Objectives: Lung fibrosis is a severe complication after radiotherapy in patients with nonsmall cell lung cancer and is the main undesirable late complication limiting the therapeutic ratio of thoracic radiation treatment. Here we evaluated the lung fibrosis using computed tomography scan mediated assessment of lung tissue density in long-term survivals treated with hypofractionated and accelerated radiotherapy supported with amifostine (HypoARC).
Methods: Out of 45 patients with locally advanced nonsmall cell lung cancer treated with conformal HypoARC (3.5 Gy x 15 fractions in 4 weeks) and concurrent chemotherapy, 14 are alive 16 to 47 months (median 20) after radiotherapy. Patients received 500 to 1000 mg of amifostine before each radiotherapy fraction, according to a previously described dose individualization algorithm.

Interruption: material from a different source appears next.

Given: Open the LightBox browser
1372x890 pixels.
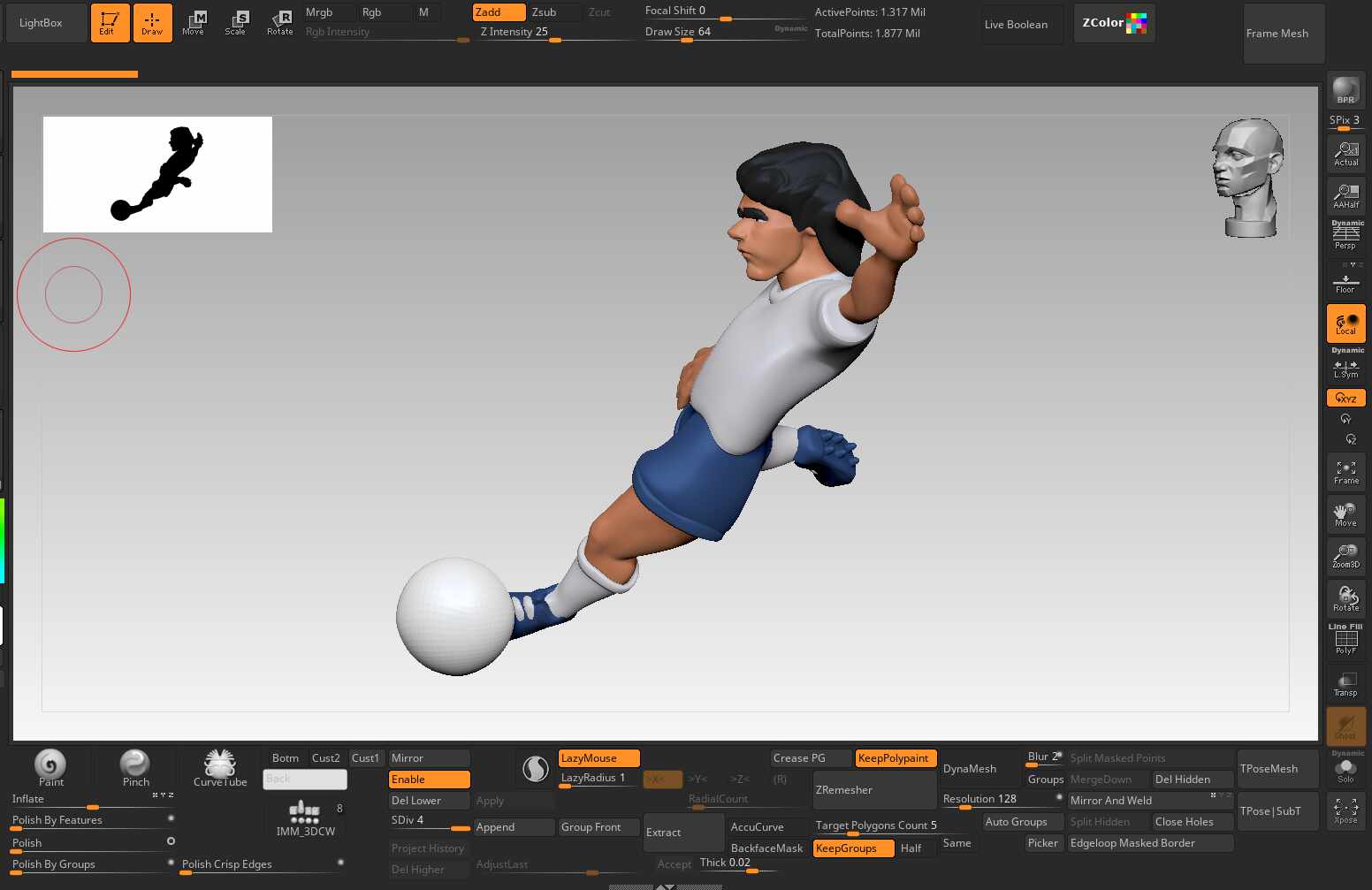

Results: Early pneumonitis was absent in all patients, whereas lung density assessed with computed tomography scan in Hounsfield units (HU), within a median of 20 months after radiotherapy, showed marked increase in 2/6 and 0/8 patients who received 500 to 750 mg and 1000 mg of amifostine, respectively. The HU in these 2 patients increased to values below -550 HU, from initial values of -700 to -800 HU. Only one of these 2 patients had mild exertional dyspnoea.
Conclusions: Given the good tolerance of daily high-dose amifostine administration and the encouraging very low rates of pneumonitis and lung fibrosis noted, despite the aggressiveness of the radio-chemotherapy regimen applied, it is suggested that the value of amifostine in chest radiotherapy should be re-evaluated in properly designed randomized clinical trials.